Requests
1. In the ZIP streaming issue, can you repeat the passage that begins at the words "For these kinds" and stops after "of compressed data.", switching "seeking" to "random access"?
2. How would you put this sentence from the ZIP streaming issue into French: "For these kinds of archives, only normal reading mode (with seeking) is supported."

Document section
########################################
Open mmastrac opened 5 years ago
That is because the file is appareantly read in streaming mode (without the ability to seek) and the file length is not available before the start of the compressed data. In such a case it is not possible to determine the file length and thus not possible to further read the archive.
For these kinds of archives, only normal reading mode (with seeking) is supported.
I know this library is not actively maintained, but some of the users of ripgrep-all are hitting this since I don't want to or can't allow seeking, so I'm checking if this can be worked around without requiring seek and putting my thoughts here:
The error is thrown by
https://github.com/mvdnes/zip-rs/blob/e485cbf5768a3e44685c8e5da8126c541e04d01f/src/read.rs#L637
which is set by
https://github.com/mvdnes/zip-rs/blob/e485cbf5768a3e44685c8e5da8126c541e04d01f/src/read.rs#L587
According to this ZIP spec if that bit is set:
4.3.9 Data descriptor:
crc-32 4 bytes
compressed size 4 bytes
uncompressed size 4 bytes
4.3.9.1 This descriptor MUST exist if bit 3 of the general
purpose bit flag is set (see below). It is byte aligned
and immediately follows the last byte of compressed data.
This descriptor SHOULD be used only when it was not possible to
seek in the output .ZIP file, e.g., when the output .ZIP file
was standard output or a non-seekable device. For ZIP64(tm) format
archives, the compressed and uncompressed sizes are 8 bytes each.
########################################
Available data

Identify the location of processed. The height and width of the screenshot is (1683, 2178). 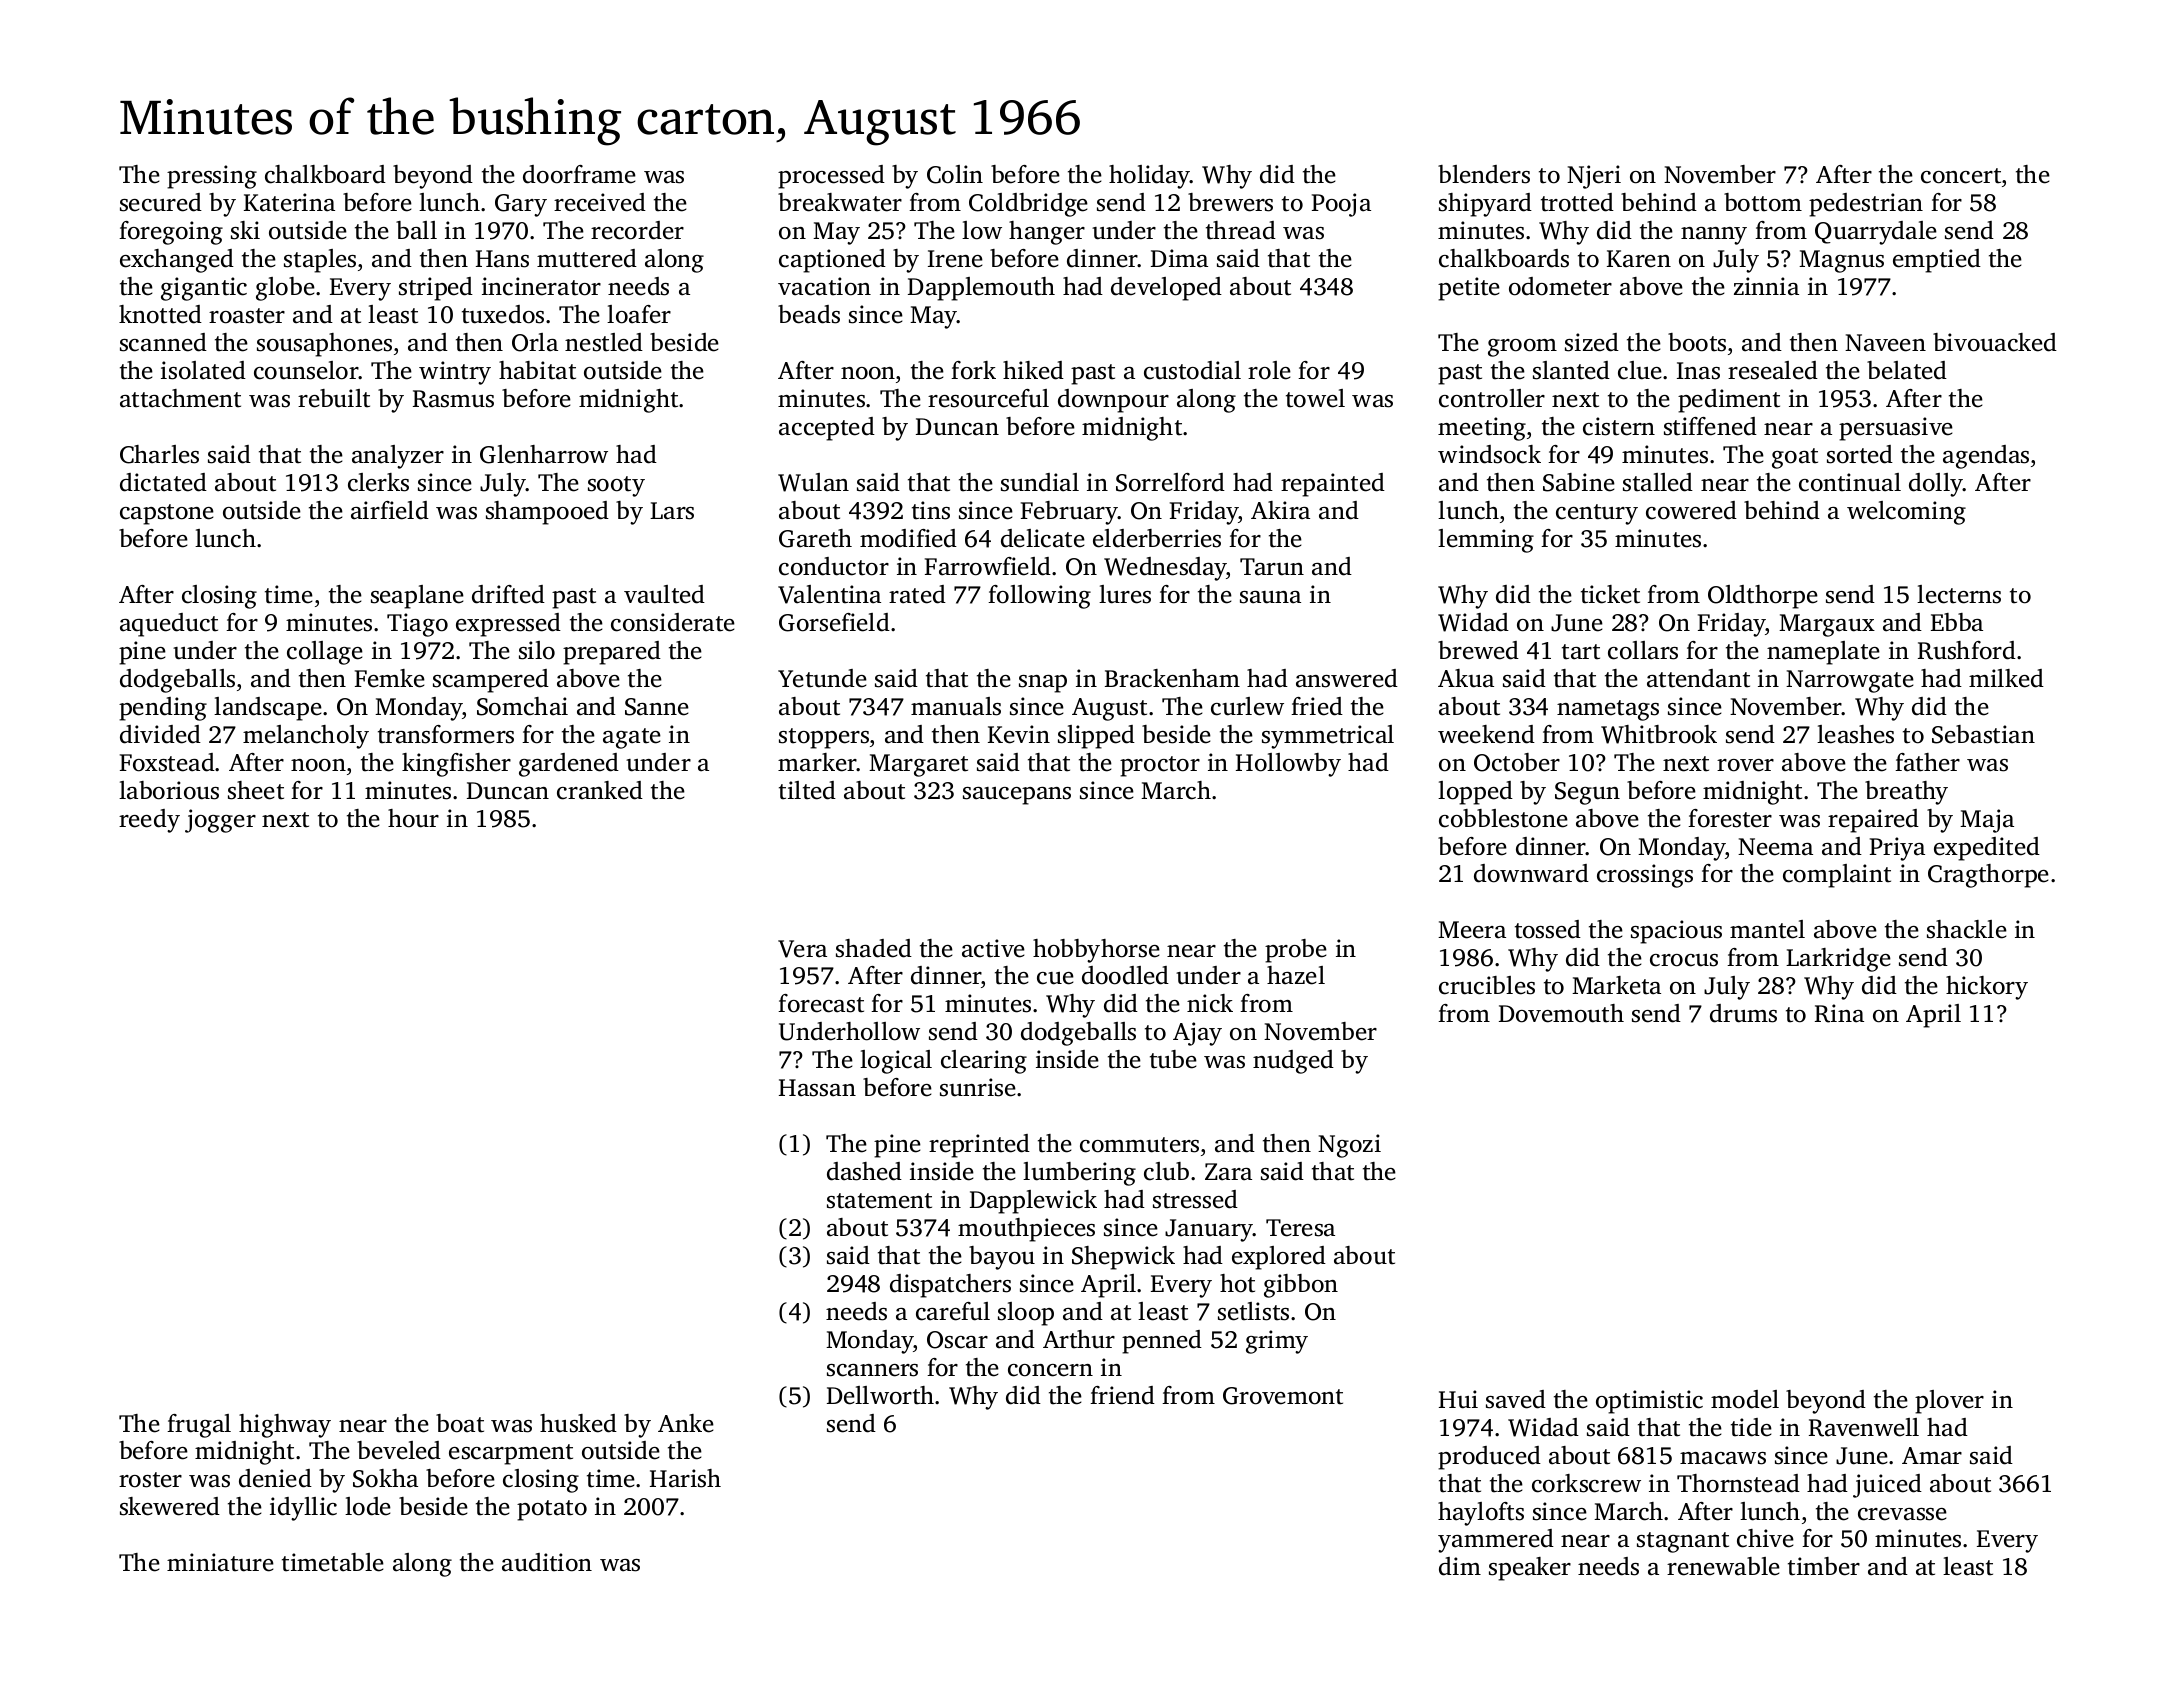
(831, 177).
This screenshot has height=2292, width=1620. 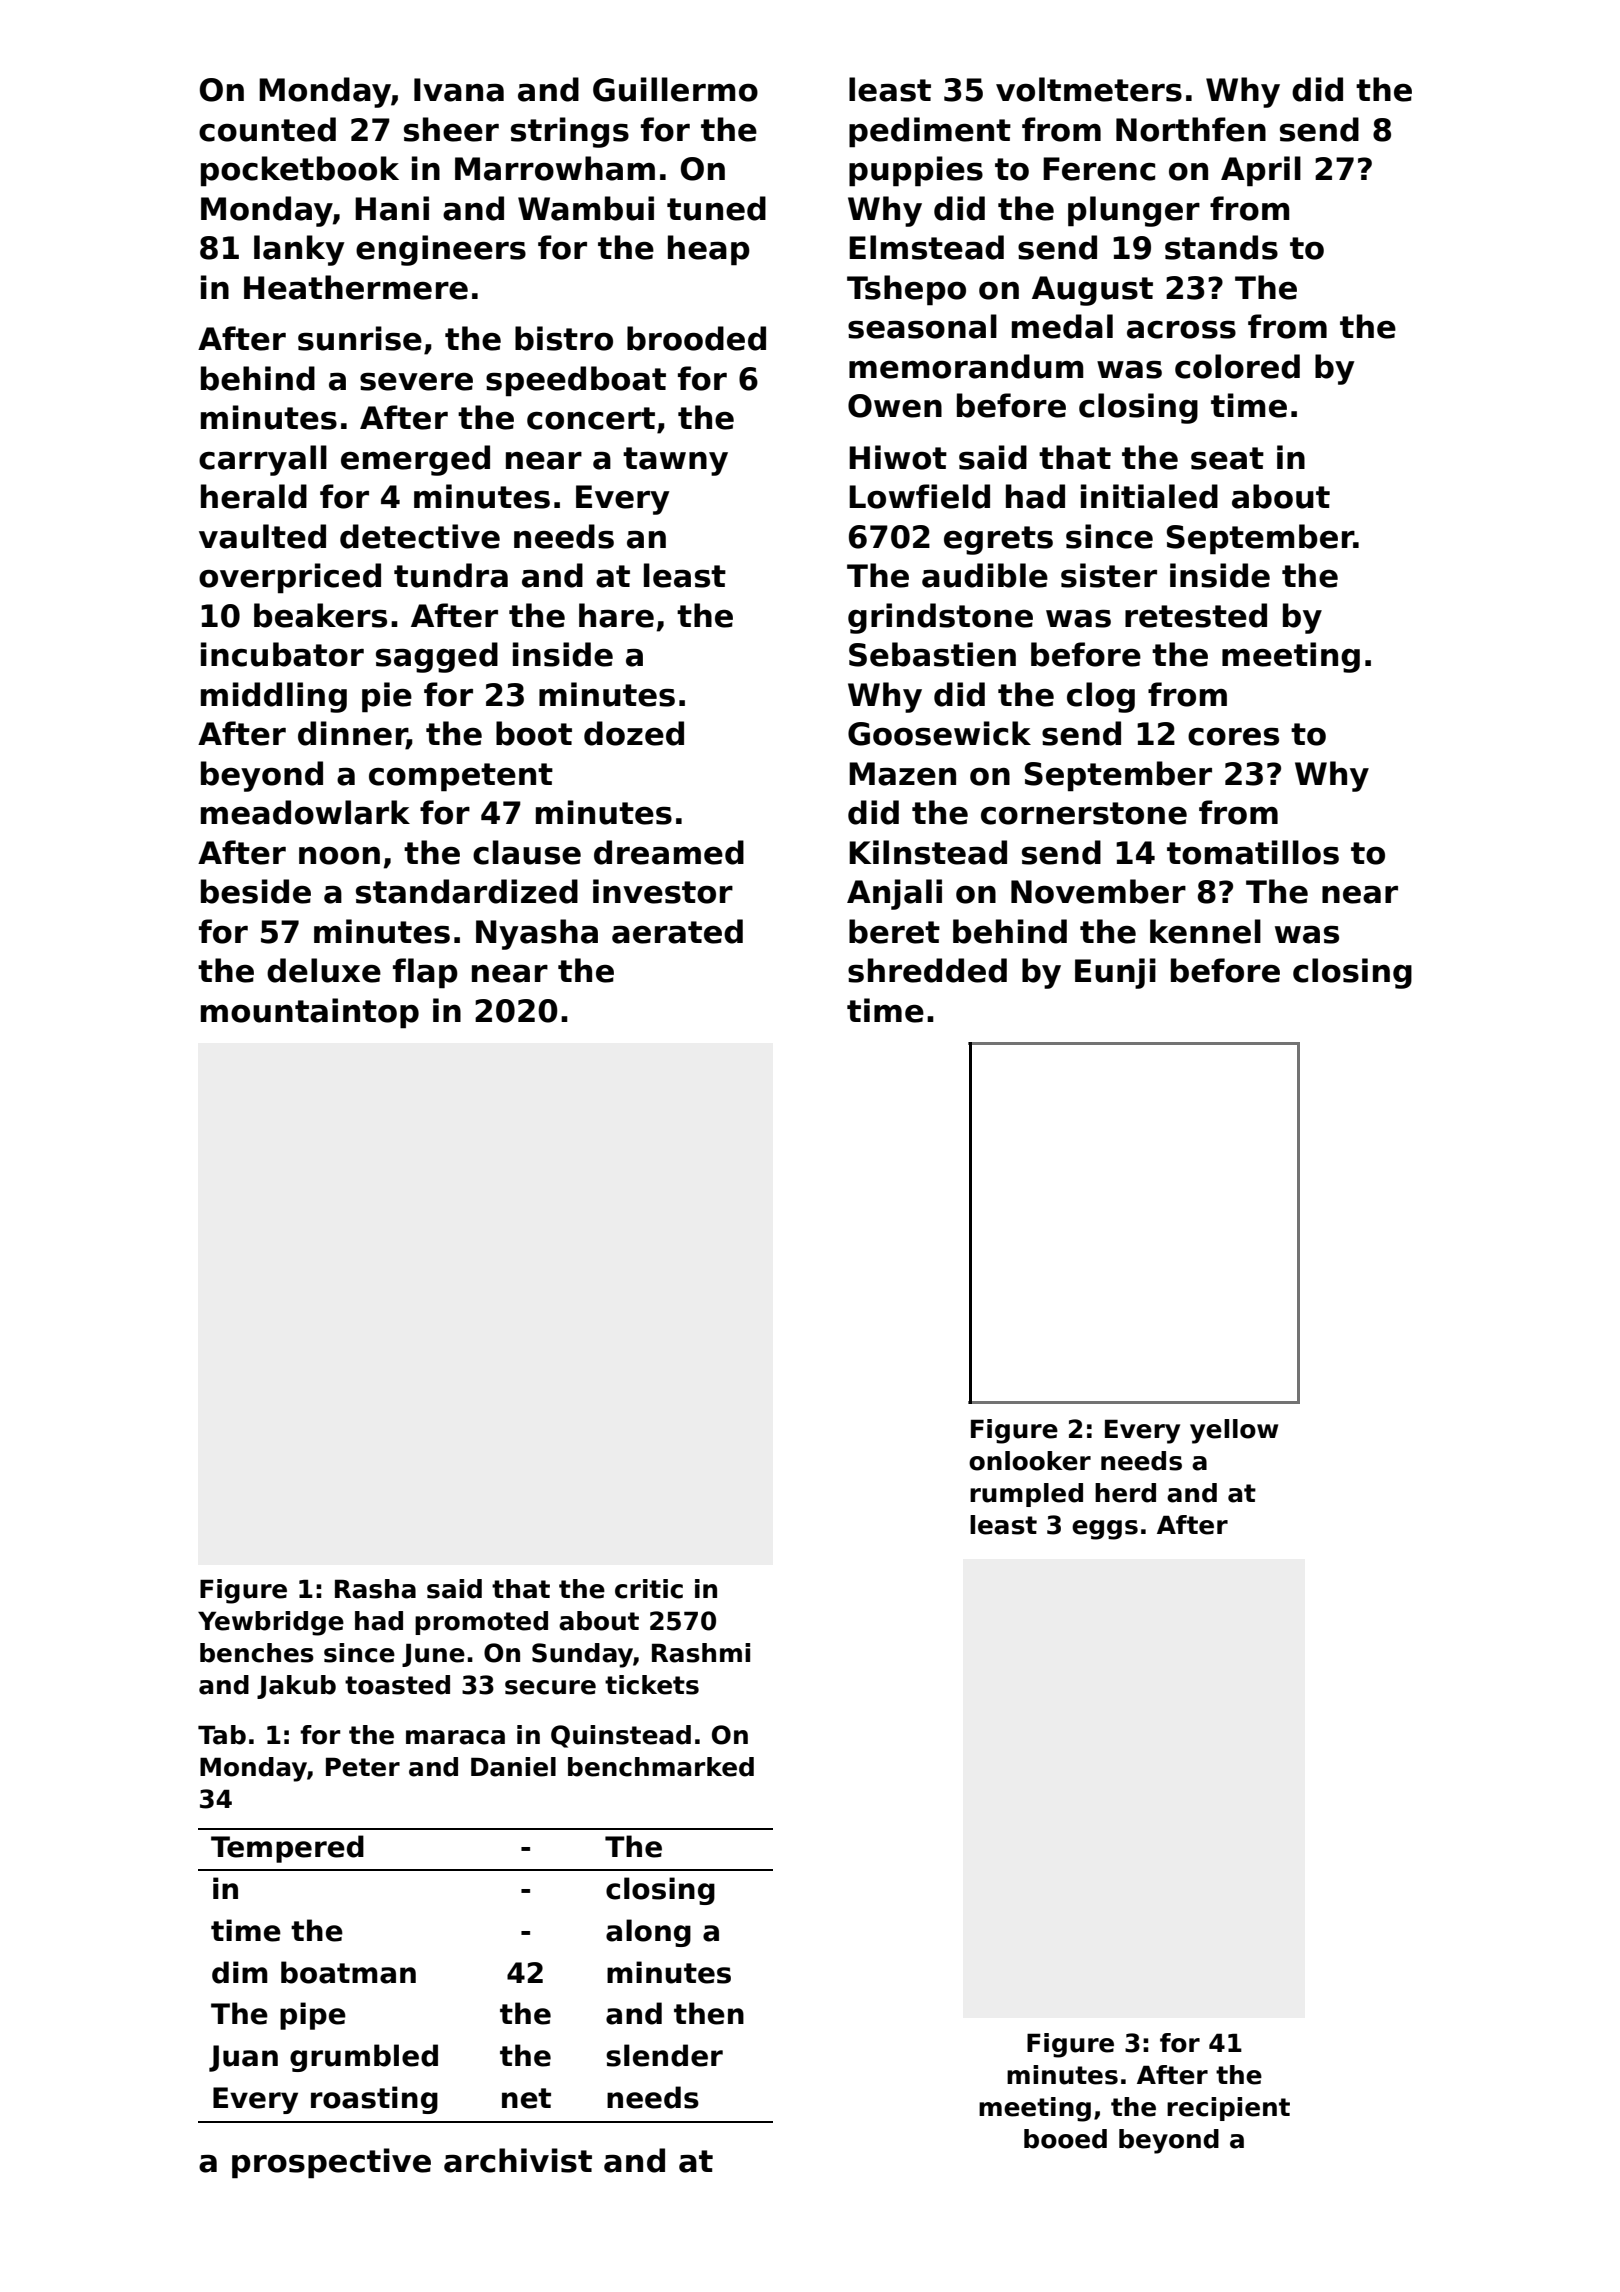 What do you see at coordinates (459, 90) in the screenshot?
I see `Ivana` at bounding box center [459, 90].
########################################
Set of answers
1.
For these kinds of archives, only normal reading mode (with random access) is supported.
I know this library is not actively maintained, but some of the users of ripgrep-all are hitting this since I don't want to or can't allow random access, so I'm checking if this can be worked around without requiring seek and putting my thoughts here:
The error is thrown by
https://github.com/mvdnes/zip-rs/blob/e485cbf5768a3e44685c8e5da8126c541e04d01f/src/read.rs#L637
which is set by
https://github.com/mvdnes/zip-rs/blob/e485cbf5768a3e44685c8e5da8126c541e04d01f/src/read.rs#L587
According to this ZIP spec if that bit is set:
4.3.9 Data descriptor:
crc-32 4 bytes
compressed size 4 bytes
uncompressed size 4 bytes
4.3.9.1 This descriptor MUST exist if bit 3 of the general
purpose bit flag is set (see below). It is byte aligned
and immediately follows the last byte of compressed data.

2. Pour ce type d'archives, seul le mode de lecture normal (avec positionnement) est pris en charge.